SUPPLIED PASSAGE below:

Vendors look forward to improved sales this Palm Sunday
MANDAUE CITY, Cebu — Couple Nasing Lobiano, 71, and Anecita Lobiano, 70, traveled for about 3 hours from their hometown in Tabogon town in northern Cebu to get to Mandaue City, Saturday dawn, April 1.
They are among the vendors, who now gather at the Mandaue City Heritage Park to sell palm fronds on Palm Sunday.
Anecita said she had been travelling to Mandaue City to take advantage of the presence of churchgoers at the National Shrine of St. Joseph on Palm Sunday since she was a child.
“Mao na gyud ni ang akong naandan sa bata pa ko. Kuyog ko pirmi sa akong mama aron maninda diri. Usahay maninda pud mig kandila,” she said.
(That is what I have been doing since I was a kid. I would accompany my mama to sell here. Sometimes, we also sell candles.)
READ: Mandaue police ready for Holy Week 2023
Optimistic vendors from Tabogon
Anecita expressed optimism that she would be able to recover losses that she had incurred in the previous years.

End of SUPPLIED PASSAGE.

• **TASKS TO PERFORM**
- 1) Please transcribe the Palm Sunday vendors article from "READ: Mandaue police" up to and including "the previous years.".
- 2) Continue the article about Palm Sunday vendors in Mandaue City, starting after its last sentence.
The entries that come next were taken from a separate source.

EXTRACTED MATERIAL below:

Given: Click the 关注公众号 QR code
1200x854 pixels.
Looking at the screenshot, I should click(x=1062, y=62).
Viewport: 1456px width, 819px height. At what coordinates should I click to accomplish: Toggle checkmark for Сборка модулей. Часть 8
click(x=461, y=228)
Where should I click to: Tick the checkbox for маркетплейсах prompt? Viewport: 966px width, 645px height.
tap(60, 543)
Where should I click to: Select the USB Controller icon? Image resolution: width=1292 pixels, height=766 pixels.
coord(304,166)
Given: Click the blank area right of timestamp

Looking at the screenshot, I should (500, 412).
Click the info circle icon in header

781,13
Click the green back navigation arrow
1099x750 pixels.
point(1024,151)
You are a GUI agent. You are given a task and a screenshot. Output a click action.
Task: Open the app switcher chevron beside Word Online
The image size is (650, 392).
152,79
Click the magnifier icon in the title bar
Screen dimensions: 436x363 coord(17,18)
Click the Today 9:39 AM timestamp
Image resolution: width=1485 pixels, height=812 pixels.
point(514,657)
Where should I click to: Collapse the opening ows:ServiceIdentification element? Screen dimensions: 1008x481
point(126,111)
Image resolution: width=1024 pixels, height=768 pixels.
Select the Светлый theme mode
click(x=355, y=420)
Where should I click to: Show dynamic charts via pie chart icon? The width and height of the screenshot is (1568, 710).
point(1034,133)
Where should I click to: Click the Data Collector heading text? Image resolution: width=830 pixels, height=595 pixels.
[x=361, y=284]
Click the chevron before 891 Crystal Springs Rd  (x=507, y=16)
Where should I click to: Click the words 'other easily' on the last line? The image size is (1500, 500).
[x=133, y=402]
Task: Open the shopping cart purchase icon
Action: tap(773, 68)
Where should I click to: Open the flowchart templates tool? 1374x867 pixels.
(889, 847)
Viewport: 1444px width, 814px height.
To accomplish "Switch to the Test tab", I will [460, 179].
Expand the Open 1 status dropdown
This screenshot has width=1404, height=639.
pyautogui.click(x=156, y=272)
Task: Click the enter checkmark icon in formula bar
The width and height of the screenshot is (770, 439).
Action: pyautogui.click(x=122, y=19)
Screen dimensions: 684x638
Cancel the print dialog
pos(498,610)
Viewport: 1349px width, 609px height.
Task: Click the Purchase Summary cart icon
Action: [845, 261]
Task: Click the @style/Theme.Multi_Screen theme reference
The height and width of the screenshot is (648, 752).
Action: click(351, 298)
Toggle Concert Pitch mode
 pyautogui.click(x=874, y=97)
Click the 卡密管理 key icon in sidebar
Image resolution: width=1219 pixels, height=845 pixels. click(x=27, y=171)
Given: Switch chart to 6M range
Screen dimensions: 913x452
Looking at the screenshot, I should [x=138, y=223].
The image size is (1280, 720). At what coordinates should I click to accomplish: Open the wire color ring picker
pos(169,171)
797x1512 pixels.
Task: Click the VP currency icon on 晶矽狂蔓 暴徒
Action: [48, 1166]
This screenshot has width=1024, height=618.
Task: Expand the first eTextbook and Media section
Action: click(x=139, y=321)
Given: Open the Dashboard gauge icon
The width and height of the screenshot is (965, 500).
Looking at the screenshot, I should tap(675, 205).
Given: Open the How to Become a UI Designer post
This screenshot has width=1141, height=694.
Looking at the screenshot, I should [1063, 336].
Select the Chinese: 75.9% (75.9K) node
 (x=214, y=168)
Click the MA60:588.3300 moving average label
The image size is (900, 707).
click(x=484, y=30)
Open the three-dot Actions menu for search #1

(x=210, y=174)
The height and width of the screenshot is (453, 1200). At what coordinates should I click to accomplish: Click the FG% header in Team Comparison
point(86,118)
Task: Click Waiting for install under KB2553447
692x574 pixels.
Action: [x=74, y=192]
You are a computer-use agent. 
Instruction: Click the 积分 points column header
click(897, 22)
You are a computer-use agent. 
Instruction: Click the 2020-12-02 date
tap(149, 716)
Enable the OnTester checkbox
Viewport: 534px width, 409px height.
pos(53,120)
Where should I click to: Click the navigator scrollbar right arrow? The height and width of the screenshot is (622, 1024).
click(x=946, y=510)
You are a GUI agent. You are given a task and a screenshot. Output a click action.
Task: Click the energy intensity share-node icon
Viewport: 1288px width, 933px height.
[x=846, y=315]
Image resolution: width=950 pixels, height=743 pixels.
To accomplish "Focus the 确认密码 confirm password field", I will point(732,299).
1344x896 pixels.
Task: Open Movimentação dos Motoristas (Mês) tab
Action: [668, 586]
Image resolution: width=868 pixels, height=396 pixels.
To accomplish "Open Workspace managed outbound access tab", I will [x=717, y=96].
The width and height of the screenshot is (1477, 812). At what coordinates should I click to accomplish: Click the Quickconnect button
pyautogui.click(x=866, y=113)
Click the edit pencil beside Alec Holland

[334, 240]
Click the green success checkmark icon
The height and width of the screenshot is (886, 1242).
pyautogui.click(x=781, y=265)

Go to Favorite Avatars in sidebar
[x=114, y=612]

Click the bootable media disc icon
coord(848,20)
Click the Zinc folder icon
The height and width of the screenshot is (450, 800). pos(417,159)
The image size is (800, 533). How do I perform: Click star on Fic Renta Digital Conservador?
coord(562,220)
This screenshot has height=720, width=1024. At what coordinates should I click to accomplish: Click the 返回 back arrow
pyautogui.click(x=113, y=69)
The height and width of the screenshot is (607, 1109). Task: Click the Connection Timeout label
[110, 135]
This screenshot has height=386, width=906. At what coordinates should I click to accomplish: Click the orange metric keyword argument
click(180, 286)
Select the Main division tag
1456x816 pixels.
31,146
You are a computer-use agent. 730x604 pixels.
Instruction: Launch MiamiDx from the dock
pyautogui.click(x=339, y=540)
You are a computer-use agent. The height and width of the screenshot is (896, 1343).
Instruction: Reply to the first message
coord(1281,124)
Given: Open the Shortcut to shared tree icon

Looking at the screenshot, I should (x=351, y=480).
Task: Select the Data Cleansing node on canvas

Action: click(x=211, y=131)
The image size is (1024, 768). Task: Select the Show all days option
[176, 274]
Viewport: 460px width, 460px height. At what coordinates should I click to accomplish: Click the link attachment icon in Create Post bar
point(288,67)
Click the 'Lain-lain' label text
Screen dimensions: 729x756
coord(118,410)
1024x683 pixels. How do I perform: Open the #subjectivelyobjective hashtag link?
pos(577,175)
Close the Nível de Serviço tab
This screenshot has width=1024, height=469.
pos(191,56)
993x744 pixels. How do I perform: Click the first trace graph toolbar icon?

End of EXTRACTED MATERIAL.

• **RESULTS IN ORDER**
- 1)
READ: Mandaue police ready for Holy Week 2023
Optimistic vendors from Tabogon
Anecita expressed optimism that she would be able to recover losses that she had incurred in the previous years.

- 2)
She said that she and her husband were unable to come to Mandaue City and sell when the pandemic hit.
Last year, she again managed to travel to the city with her husband to sell crosses made of palm fronds, but they only earned a small amount because of the rain.
“Ampo lang mi nga makahalin na mi karon tuiga,” she said.
(We are praying that we can sell [many crosses made of palm fronds] this year.)
The couple said they took a bus ride to Mandaue City at dawn on Saturday and paid P150 each for their fare. They paid another P100 for their cargo.
They now stay at the heritage park with the other vendors who came from others parts of Cebu.
They sell their palm fronds between P20 to P50 each.
Ancita said they hope to sell everything before they travel back to Tabogon town in northern Cebu on Monday.
Vendors from Carcar
Just like the Lobiano couple, Emily Waper, 62, is also hopeful to recover this year her losses during the pandemic.
Waper of Barangay Can-asujan in Carcar City, said she spent a capital of P1,000 for the palm fronds that she would be selling and another P400 for the truck ride that brought her and some of her neighbors to Mandaue City.
They will take the same truck ride on their trip back home Sunday night.
Waper arrived at the heritage park Friday night.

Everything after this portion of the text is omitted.